Output everything from the first of the lines below down to the line containing "[x=10, y=34]", inclusive, as a numbered list, leaving out blank lines.

**Dataset entries**
↓↓↓

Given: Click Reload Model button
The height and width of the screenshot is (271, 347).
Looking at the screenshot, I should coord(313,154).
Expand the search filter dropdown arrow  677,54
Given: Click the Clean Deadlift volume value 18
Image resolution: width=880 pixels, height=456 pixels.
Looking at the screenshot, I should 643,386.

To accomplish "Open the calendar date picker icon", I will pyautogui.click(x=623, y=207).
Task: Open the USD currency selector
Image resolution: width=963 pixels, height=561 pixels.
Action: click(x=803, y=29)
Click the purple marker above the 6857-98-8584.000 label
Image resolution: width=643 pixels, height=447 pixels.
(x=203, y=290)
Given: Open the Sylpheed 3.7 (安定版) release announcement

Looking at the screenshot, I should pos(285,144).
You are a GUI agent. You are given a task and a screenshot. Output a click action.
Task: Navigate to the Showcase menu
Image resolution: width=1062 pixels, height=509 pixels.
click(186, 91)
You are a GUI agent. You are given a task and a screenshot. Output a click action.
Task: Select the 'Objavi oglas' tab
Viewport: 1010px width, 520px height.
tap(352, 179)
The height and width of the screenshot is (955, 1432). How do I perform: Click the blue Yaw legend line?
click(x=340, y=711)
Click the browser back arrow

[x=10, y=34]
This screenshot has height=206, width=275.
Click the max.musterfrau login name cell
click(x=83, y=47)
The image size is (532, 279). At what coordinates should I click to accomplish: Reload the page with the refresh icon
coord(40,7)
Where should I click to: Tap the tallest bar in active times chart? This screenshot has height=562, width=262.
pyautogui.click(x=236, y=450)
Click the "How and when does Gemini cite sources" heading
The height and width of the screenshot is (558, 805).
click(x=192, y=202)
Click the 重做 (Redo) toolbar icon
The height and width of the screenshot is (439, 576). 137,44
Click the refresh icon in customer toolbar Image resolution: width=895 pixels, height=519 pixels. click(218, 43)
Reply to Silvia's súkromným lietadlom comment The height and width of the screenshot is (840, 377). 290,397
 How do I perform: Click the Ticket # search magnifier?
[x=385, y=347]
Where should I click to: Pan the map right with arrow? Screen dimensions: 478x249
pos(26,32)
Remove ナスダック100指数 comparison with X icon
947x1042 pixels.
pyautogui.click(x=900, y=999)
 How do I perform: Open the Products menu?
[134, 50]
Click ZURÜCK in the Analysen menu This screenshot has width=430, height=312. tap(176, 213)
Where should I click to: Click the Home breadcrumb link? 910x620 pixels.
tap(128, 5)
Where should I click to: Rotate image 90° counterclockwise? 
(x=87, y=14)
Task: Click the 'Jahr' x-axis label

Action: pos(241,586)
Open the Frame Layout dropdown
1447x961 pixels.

↑↑↑

**Solution below**
1. Given: Click Reload Model button
2. The height and width of the screenshot is (271, 347).
3. Looking at the screenshot, I should coord(313,154).
4. Expand the search filter dropdown arrow  677,54
5. Given: Click the Clean Deadlift volume value 18
6. Image resolution: width=880 pixels, height=456 pixels.
7. Looking at the screenshot, I should 643,386.
8. To accomplish "Open the calendar date picker icon", I will pyautogui.click(x=623, y=207).
9. Task: Open the USD currency selector
10. Image resolution: width=963 pixels, height=561 pixels.
11. Action: click(x=803, y=29)
12. Click the purple marker above the 6857-98-8584.000 label
13. Image resolution: width=643 pixels, height=447 pixels.
14. (x=203, y=290)
15. Given: Open the Sylpheed 3.7 (安定版) release announcement
16. Looking at the screenshot, I should pos(285,144).
17. You are a GUI agent. You are given a task and a screenshot. Output a click action.
18. Task: Navigate to the Showcase menu
19. Image resolution: width=1062 pixels, height=509 pixels.
20. click(186, 91)
21. You are a GUI agent. You are given a task and a screenshot. Output a click action.
22. Task: Select the 'Objavi oglas' tab
23. Viewport: 1010px width, 520px height.
24. tap(352, 179)
25. The height and width of the screenshot is (955, 1432). How do I perform: Click the blue Yaw legend line?
26. click(x=340, y=711)
27. Click the browser back arrow
28. [x=10, y=34]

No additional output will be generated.